### Work to be completed
The answer is the exact run of lines in the listing below from the line containing "Given: Switch to the Cost lots tab" up to and including the line containing "the Arvioitu myyntikate", with pictures removed.

### Given data
----

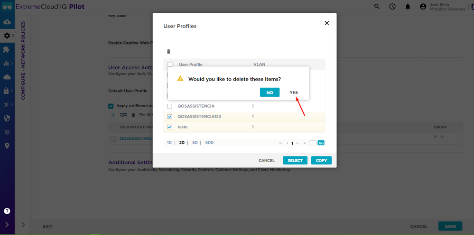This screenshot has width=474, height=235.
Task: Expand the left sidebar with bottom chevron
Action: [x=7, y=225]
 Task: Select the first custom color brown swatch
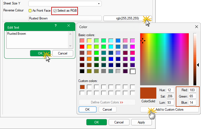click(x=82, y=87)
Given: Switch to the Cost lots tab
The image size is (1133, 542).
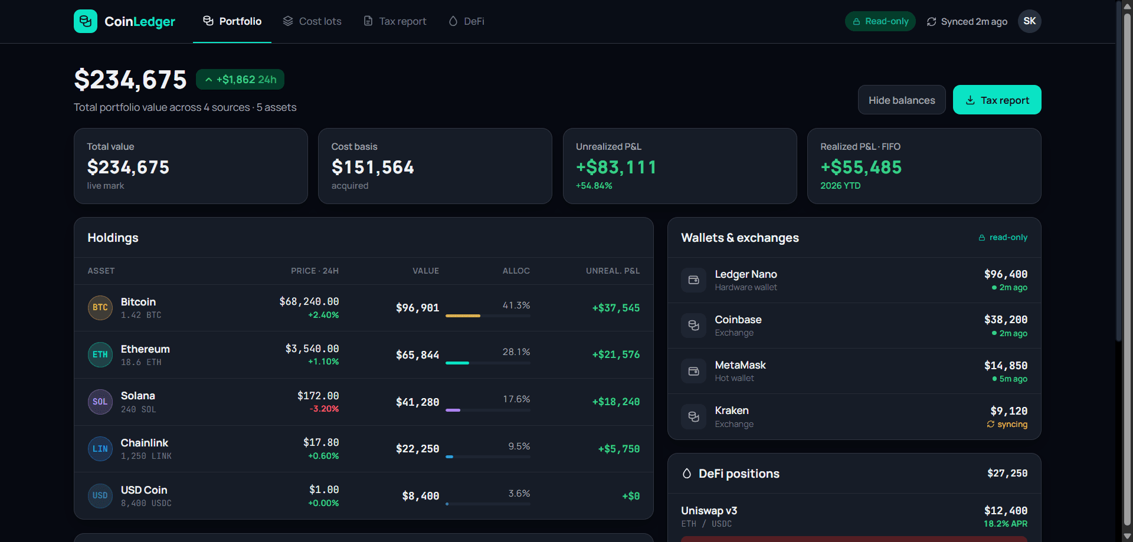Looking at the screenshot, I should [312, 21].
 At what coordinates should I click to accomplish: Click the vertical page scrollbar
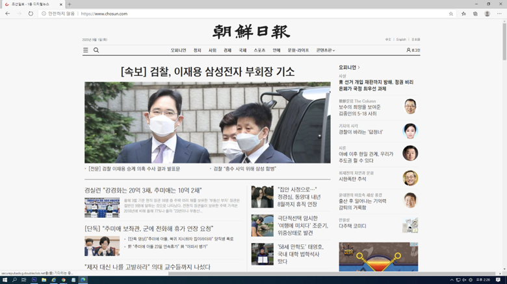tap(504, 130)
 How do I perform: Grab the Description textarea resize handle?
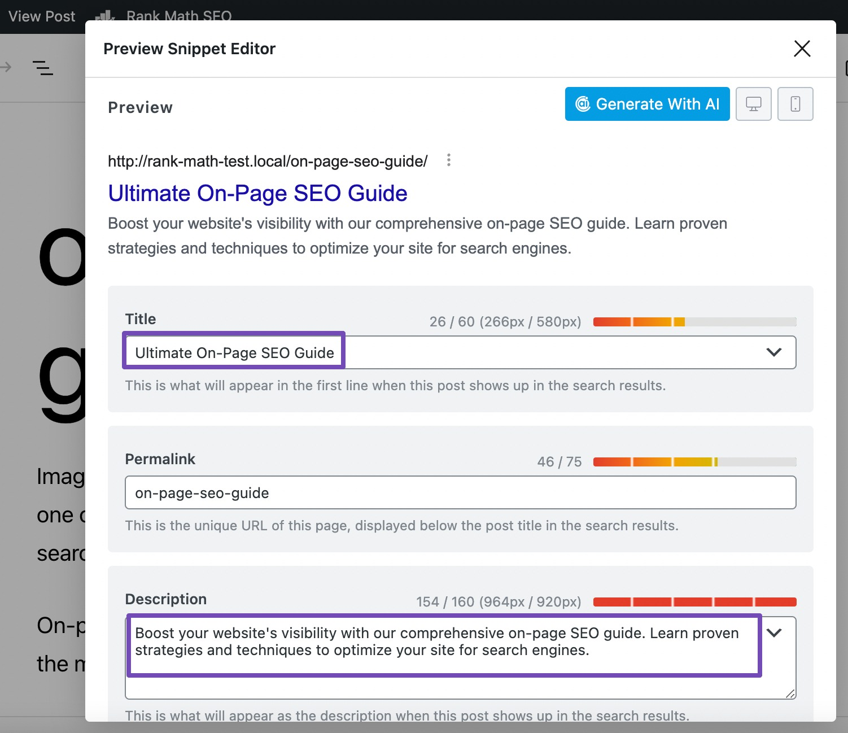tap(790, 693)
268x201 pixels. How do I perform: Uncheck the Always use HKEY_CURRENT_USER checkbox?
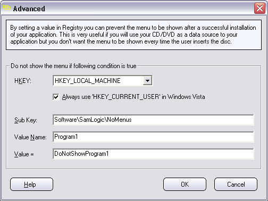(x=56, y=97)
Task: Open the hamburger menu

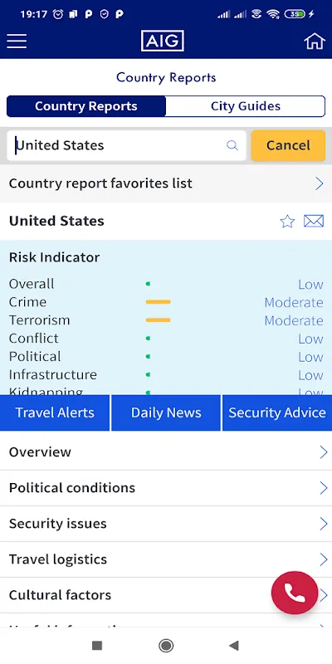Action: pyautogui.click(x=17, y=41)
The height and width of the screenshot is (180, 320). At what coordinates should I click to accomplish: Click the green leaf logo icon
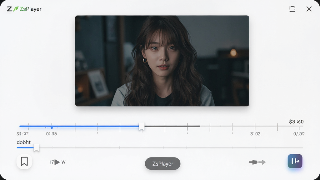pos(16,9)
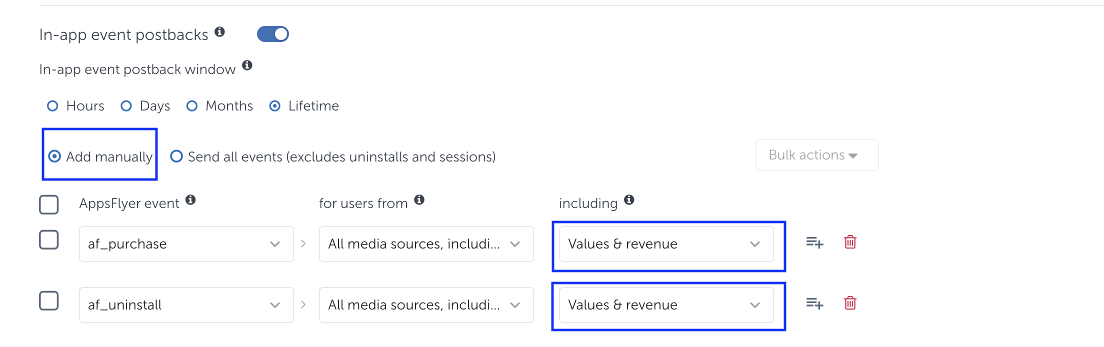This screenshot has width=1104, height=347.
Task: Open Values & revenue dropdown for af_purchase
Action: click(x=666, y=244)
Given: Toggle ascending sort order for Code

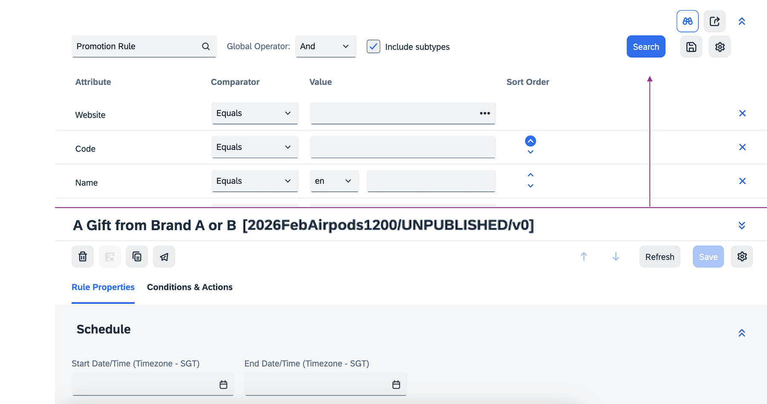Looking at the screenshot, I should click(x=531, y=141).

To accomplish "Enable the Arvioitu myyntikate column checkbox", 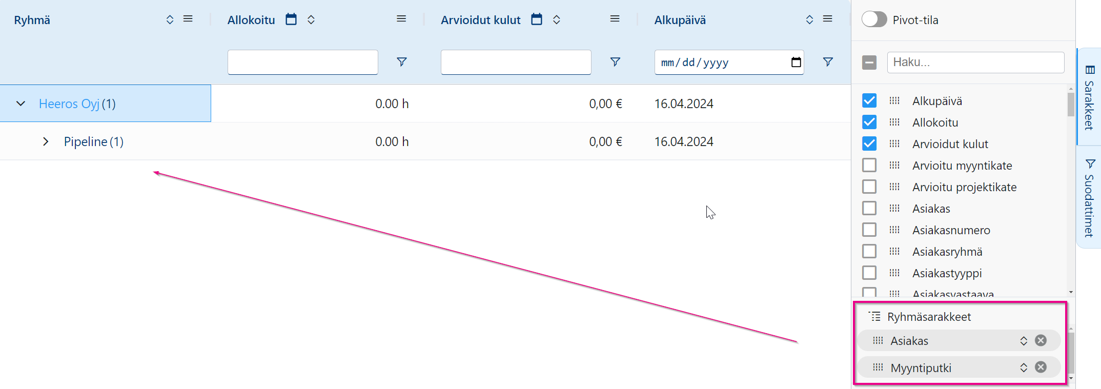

----

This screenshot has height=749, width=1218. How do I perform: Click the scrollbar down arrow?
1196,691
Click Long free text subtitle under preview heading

----

### Solution to the exercise
Given: Switch to the Cost lots tab
The image size is (1133, 542).
Looking at the screenshot, I should [312, 21].
 At what coordinates should I click to accomplish: Click the vertical page scrollbar
tap(504, 130)
 How do I perform: Grab the Description textarea resize handle?
tap(790, 693)
268x201 pixels. How do I perform: Uncheck the Always use HKEY_CURRENT_USER checkbox?
(x=56, y=97)
Task: Open the hamburger menu

Action: pyautogui.click(x=17, y=41)
The height and width of the screenshot is (180, 320). At what coordinates should I click to accomplish: Click the green leaf logo icon
pos(16,9)
This screenshot has width=1104, height=347.
Task: Open Values & revenue dropdown for af_purchase
Action: click(x=666, y=244)
Given: Toggle ascending sort order for Code

Looking at the screenshot, I should click(x=531, y=141).

To accomplish "Enable the Arvioitu myyntikate column checkbox", 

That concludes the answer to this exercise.